(Records excerpted from a collection)
·····

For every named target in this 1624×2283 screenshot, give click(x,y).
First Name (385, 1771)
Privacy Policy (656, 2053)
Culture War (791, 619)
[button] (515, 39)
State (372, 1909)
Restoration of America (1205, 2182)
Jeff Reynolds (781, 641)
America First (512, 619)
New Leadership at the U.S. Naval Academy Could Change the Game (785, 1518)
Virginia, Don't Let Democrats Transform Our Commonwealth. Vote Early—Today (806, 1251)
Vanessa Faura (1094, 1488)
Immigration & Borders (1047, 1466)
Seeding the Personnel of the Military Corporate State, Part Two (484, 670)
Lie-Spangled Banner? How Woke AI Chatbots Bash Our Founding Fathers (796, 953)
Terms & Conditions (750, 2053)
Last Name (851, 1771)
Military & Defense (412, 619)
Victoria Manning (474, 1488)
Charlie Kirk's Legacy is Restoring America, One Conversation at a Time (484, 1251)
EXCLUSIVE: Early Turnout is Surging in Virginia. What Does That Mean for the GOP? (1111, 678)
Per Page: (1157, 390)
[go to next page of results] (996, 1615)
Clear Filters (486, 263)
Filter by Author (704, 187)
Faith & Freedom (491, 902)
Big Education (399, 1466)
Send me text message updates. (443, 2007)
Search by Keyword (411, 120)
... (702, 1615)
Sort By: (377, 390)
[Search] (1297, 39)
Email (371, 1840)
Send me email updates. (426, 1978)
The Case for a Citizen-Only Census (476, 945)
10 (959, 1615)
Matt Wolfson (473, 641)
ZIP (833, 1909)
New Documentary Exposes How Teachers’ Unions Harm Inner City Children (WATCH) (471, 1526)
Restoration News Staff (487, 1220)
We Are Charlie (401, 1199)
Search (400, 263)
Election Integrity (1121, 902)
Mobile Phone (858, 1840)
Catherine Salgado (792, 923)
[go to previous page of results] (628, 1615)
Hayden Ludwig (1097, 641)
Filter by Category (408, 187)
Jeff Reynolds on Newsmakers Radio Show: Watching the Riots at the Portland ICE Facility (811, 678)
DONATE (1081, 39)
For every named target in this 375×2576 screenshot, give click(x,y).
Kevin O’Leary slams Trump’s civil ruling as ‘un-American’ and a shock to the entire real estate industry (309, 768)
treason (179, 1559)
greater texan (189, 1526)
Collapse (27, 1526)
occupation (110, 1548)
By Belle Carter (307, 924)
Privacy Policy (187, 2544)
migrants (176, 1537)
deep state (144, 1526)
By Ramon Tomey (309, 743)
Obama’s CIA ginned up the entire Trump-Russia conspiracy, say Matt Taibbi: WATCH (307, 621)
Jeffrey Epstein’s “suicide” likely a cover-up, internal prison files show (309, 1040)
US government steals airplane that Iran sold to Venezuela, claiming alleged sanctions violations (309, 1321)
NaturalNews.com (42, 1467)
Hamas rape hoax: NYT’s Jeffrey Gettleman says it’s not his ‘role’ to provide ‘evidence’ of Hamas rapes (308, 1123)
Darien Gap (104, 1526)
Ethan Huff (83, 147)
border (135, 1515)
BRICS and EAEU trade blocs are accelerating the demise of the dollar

·····

- _WHAT NEEDS TO BE DONE_:
Here the output must be the lines above from the line with "Vanessa Faura (1094, 1488)" to the line with "Email (371, 1840)", both included, duplicated word for word and nothing else.

- _TASK OUTPUT_:
Vanessa Faura (1094, 1488)
Immigration & Borders (1047, 1466)
Seeding the Personnel of the Military Corporate State, Part Two (484, 670)
Lie-Spangled Banner? How Woke AI Chatbots Bash Our Founding Fathers (796, 953)
Terms & Conditions (750, 2053)
Last Name (851, 1771)
Military & Defense (412, 619)
Victoria Manning (474, 1488)
Charlie Kirk's Legacy is Restoring America, One Conversation at a Time (484, 1251)
EXCLUSIVE: Early Turnout is Surging in Virginia. What Does That Mean for the GOP? (1111, 678)
Per Page: (1157, 390)
[go to next page of results] (996, 1615)
Clear Filters (486, 263)
Filter by Author (704, 187)
Faith & Freedom (491, 902)
Big Education (399, 1466)
Send me text message updates. (443, 2007)
Search by Keyword (411, 120)
... (702, 1615)
Sort By: (377, 390)
[Search] (1297, 39)
Email (371, 1840)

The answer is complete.